When asked on their biggest challenge, Raziv said it was the hustle in getting capital and convincing people that there is a lot of worth in exploring the local underground music scene in Sarawak.
“We have lots of talents scattered around, they need more recognition. Some of these talents look for opportunities outside of Sarawak and we thought it is such a shame and a waste of opportunities.
“As these local artists/bands not only create amazing music and artwork, but their talents can be utilised in promoting Sarawak as the center of art tourism in Malaysia.
“And it does not necessarily just in the genre of world music only — they are ranging from metal, hardcore, hip-hop, and lots more. I think not just the government, but businesses can utilise their talents and their work, and in return, it would create a local music industry within Sarawak without us having to depend on resources or entities outside of Sarawak or Malaysia to make it happen.”
Looking ahead, RukunTV hopes that they, together with local artists/bands, along with the state government and businesses, can work together to create a more efficient local music and arts industry in Sarawak.
“We hope we can create a sustainable industry within music and arts and in return, it could create more job opportunities for the locals who have the same passion and drive in this scene without us, having to go outside of Sarawak.”
Conserving Sarawakian culture and heritage
A penchant for handiwork, in addition to a passion to conserve traditional heritage, led one unique winner to the finalist of Shell LIVEwire 2023.
Craftsmaker Lucille Awen Jon started PunguBorneo in 2017 as a creative collaboration brand in an effort to continue traditional heritage preservation and conservation.
“Before we started PunguBorneo, we were actively involved in business since 2014,” she said to The Borneo Post.
“We believe in the continuation of traditional heritage preservation and conservation. We want to bring awareness to traditional craft, which we did and today we can see the impact surrounding us.

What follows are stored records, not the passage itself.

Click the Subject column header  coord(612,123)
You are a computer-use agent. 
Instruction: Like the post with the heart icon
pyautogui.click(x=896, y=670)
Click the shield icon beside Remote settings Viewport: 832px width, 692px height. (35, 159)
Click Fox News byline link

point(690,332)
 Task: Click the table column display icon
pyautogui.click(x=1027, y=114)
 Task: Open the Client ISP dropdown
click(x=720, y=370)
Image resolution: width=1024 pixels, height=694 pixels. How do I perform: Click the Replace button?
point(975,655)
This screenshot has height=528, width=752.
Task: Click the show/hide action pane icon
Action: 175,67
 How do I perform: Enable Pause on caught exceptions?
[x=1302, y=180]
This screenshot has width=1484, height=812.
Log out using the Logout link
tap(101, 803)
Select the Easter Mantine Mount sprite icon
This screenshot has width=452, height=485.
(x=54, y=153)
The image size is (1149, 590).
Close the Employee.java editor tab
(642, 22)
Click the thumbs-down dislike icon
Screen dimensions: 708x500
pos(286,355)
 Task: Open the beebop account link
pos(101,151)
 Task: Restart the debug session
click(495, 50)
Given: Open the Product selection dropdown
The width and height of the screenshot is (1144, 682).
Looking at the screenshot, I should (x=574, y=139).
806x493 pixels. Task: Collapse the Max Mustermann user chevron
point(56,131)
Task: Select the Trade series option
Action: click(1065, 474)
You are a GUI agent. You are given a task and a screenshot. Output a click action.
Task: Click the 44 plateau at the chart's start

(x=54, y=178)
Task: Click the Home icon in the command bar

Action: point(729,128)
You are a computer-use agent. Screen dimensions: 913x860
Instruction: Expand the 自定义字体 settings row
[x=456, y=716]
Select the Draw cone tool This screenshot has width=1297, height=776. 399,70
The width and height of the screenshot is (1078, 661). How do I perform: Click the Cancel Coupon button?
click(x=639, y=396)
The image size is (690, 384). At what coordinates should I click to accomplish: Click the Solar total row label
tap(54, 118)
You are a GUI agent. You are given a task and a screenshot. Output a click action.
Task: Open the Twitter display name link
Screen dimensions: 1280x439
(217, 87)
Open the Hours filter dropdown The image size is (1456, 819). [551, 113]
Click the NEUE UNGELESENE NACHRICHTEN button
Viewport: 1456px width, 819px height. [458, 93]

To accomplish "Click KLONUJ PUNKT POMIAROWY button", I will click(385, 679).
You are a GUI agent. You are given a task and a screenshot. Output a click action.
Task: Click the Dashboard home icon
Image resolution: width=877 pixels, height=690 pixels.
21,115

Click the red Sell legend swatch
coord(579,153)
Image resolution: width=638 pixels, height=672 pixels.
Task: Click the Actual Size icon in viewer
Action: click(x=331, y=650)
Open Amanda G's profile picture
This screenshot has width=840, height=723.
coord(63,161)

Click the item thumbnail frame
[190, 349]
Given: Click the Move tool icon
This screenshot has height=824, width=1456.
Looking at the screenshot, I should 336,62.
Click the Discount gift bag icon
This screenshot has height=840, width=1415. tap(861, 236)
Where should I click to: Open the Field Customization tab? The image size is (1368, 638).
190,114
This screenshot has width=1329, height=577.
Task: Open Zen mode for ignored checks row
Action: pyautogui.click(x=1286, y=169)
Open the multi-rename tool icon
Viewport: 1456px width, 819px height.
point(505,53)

“We have heard about the Shell LiveWIRE programme since 2018, but only this year we decided to join as we believe that we are on track with our business model and traction.”
Thanks to the programme, Lucille said they received several calls and inquiries on collaboration and business opportunities.
“We also believe we have opened up our eyes to the importance of our business value, in terms of social impact like the importance of preservation and conservation on Traditional Cultural Expressions TCEs).”
Lucille said the hardest time for PunguBorneo was during the Covid-19 pandemic, particularly during the movement control order when there was no demand for craft.
“However, we did overcome it after the third month of MCO by creating a new craft – a face mask chain in June 2020 and since then it has become very popular and highly in demand.
“We have received several grants to work on training and workshops for rural crafters on entrepreneurial and marketing skills. And we are planning to have a permanent outlet in Klang Valley in 2 years to come.”
On her advice to uo and coming entrepreneurs? “Never give up and believe in yourself and your product/cause. It may sometimes sound ridiculous or small but the only person that can make the change is yourself.
“Also, wake up early as 4am, because that is when great ideas come. And be resilient, patient and honest about your business.”